Prompt:
Reproduce the lines below word for word, starting at the line that contains "Where should I click to: Close" and ending at the line that contains "Click the archaic".

Source data:
^^^^^^^^

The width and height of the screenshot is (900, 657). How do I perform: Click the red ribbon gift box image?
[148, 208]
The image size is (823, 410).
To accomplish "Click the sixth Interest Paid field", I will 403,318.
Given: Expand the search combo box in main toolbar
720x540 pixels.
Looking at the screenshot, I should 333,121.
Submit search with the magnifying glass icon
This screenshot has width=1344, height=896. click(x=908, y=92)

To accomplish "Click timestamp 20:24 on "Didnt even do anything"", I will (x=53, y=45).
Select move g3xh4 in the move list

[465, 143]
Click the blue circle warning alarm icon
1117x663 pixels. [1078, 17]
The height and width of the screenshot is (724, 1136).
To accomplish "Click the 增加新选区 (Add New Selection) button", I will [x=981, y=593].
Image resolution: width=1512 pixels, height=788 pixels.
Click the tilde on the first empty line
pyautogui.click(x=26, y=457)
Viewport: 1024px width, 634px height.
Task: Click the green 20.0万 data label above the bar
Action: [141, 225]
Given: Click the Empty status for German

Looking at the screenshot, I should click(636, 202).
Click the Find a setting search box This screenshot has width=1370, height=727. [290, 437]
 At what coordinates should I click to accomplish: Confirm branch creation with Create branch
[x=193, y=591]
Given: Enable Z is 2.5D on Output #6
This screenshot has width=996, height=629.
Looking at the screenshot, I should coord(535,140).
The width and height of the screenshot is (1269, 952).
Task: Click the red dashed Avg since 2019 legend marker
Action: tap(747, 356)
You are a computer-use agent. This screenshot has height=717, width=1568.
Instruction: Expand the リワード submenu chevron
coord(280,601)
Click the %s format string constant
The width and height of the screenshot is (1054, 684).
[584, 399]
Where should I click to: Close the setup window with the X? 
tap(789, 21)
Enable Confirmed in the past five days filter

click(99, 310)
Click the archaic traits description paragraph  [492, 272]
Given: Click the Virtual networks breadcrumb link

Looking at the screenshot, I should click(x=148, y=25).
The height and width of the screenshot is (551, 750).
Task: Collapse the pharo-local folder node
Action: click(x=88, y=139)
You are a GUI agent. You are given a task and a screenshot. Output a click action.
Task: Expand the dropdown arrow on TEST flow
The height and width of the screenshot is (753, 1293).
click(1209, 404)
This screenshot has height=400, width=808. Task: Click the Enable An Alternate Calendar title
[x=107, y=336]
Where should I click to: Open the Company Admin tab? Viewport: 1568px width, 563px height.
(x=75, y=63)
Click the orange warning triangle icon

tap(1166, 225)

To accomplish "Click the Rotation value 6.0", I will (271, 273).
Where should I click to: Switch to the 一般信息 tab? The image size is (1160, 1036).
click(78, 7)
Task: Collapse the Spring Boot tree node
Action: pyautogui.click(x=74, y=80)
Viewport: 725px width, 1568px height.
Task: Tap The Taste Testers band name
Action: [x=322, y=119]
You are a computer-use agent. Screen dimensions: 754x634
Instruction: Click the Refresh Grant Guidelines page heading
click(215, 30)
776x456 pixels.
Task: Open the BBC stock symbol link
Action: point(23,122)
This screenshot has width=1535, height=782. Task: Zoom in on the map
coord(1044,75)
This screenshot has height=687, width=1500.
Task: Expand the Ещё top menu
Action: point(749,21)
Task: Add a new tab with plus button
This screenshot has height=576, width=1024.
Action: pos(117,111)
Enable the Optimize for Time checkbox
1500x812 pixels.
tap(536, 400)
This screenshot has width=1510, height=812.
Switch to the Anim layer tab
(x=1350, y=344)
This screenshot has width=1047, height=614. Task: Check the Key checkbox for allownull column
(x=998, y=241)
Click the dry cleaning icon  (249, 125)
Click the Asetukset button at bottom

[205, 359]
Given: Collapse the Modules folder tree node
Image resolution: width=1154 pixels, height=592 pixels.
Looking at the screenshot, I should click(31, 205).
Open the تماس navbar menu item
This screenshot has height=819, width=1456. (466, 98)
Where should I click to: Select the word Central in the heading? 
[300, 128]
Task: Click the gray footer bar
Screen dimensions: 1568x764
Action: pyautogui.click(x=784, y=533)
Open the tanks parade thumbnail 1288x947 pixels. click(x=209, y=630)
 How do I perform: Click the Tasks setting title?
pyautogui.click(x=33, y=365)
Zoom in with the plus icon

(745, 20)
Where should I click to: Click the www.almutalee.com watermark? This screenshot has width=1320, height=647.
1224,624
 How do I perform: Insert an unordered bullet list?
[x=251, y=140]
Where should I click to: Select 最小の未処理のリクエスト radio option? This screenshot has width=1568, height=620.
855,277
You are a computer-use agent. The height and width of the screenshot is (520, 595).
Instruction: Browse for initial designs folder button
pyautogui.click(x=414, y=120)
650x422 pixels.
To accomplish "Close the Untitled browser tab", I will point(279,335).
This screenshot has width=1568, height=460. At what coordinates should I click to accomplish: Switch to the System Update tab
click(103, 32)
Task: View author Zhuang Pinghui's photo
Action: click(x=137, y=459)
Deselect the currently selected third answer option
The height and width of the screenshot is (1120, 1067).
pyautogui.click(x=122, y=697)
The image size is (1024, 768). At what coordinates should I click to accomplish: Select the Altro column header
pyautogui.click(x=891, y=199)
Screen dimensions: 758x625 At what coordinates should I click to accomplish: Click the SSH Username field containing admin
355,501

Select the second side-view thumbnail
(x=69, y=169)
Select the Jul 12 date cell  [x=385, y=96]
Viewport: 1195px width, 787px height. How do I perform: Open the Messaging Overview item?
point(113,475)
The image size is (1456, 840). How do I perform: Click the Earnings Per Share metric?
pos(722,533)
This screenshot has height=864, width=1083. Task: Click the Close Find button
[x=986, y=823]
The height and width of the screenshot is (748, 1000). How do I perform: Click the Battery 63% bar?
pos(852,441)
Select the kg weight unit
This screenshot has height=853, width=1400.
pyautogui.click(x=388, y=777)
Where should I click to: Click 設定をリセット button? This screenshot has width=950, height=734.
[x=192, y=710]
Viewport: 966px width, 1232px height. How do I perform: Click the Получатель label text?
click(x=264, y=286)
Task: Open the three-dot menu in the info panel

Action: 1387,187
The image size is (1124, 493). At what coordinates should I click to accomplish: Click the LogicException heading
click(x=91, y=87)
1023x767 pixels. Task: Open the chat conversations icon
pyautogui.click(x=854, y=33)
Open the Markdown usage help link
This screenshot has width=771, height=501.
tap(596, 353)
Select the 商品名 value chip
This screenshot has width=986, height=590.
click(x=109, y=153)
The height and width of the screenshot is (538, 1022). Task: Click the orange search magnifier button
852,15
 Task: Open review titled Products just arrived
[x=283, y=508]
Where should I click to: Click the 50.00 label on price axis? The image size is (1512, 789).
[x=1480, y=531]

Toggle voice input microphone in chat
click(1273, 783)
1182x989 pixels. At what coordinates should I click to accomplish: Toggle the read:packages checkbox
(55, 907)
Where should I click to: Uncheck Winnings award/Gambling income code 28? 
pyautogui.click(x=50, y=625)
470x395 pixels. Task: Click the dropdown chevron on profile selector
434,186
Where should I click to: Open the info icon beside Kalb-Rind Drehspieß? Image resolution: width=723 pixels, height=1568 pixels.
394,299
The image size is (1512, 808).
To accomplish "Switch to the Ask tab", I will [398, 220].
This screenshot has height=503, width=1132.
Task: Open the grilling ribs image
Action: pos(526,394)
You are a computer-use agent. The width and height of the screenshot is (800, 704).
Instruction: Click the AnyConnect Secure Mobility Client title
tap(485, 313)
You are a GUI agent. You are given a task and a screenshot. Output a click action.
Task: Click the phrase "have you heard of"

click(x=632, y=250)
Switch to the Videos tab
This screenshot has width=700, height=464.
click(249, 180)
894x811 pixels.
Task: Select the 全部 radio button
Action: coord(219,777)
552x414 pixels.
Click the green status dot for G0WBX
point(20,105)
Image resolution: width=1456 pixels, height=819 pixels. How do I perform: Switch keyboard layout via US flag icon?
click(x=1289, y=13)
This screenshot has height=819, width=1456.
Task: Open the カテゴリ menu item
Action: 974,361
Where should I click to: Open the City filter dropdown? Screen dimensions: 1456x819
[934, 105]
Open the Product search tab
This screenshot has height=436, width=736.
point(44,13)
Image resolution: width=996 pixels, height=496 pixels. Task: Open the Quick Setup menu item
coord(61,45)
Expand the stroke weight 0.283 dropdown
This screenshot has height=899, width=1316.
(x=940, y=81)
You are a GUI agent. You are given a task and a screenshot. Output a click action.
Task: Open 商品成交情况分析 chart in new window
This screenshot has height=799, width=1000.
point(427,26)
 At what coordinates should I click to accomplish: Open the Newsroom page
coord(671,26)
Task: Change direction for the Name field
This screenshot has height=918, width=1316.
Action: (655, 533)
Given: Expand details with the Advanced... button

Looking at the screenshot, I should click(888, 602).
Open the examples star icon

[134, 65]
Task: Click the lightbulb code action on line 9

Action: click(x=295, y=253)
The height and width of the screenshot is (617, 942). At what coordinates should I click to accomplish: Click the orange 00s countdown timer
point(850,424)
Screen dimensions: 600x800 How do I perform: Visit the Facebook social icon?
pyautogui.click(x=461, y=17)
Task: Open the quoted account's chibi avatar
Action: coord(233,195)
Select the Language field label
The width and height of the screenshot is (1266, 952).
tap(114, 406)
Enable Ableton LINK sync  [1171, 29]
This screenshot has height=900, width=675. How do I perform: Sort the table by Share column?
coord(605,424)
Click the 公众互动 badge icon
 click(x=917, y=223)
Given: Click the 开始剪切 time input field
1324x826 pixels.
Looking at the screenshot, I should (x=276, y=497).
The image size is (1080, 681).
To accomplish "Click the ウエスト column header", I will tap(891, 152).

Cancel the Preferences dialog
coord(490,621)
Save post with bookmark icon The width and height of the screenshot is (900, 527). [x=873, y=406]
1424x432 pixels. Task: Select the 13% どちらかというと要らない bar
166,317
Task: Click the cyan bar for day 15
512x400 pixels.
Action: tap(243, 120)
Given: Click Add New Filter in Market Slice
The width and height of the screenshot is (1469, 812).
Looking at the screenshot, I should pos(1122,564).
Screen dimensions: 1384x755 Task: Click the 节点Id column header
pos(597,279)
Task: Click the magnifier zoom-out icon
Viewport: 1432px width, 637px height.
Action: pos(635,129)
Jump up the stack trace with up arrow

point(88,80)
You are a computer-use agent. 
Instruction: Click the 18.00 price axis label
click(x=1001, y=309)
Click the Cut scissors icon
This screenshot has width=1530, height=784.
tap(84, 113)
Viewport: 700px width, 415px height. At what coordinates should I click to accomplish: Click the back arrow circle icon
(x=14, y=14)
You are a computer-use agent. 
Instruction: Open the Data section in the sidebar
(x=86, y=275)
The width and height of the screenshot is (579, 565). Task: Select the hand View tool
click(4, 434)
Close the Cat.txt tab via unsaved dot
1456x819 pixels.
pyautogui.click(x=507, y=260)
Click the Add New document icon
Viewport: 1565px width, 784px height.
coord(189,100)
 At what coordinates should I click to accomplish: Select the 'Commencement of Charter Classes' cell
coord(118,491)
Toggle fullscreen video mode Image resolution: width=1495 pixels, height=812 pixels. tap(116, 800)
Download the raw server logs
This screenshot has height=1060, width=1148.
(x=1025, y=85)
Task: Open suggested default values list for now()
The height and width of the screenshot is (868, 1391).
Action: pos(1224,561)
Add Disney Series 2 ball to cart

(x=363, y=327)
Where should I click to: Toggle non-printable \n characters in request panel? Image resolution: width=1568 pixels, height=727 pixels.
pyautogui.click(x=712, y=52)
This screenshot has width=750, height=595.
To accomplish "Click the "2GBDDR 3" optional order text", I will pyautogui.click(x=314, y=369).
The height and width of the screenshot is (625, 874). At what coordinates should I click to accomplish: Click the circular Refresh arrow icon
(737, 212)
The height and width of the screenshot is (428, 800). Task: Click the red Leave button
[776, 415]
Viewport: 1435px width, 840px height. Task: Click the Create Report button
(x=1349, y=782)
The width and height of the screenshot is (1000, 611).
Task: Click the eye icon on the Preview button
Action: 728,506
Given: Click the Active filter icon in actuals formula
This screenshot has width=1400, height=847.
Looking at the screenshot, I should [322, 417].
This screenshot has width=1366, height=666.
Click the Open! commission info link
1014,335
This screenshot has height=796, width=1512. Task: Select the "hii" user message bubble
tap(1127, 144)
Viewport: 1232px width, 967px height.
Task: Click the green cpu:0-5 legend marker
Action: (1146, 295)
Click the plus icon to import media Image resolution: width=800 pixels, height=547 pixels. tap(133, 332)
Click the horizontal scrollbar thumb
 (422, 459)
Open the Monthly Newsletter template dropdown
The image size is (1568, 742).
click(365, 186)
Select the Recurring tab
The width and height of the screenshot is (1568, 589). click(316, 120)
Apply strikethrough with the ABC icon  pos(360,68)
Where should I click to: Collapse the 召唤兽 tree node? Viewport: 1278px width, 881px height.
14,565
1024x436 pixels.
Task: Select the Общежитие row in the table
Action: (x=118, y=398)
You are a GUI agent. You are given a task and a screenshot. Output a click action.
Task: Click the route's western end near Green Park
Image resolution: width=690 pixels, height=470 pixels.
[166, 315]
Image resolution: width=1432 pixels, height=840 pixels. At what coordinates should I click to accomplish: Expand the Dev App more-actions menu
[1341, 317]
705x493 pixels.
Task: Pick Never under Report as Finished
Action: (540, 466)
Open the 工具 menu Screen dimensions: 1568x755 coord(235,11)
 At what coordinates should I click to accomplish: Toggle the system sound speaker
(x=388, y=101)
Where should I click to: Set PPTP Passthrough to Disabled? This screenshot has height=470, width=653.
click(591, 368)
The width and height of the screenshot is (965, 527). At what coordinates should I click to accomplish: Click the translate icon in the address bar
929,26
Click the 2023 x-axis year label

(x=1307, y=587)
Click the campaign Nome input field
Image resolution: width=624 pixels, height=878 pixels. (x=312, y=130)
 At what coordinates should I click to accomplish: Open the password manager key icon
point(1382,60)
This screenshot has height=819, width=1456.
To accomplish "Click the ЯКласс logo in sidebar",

^^^^^^^^

Result for this task:
Where should I click to: Close the setup window with the X? 
tap(789, 21)
Enable Confirmed in the past five days filter

click(99, 310)
Click the archaic traits description paragraph  [492, 272]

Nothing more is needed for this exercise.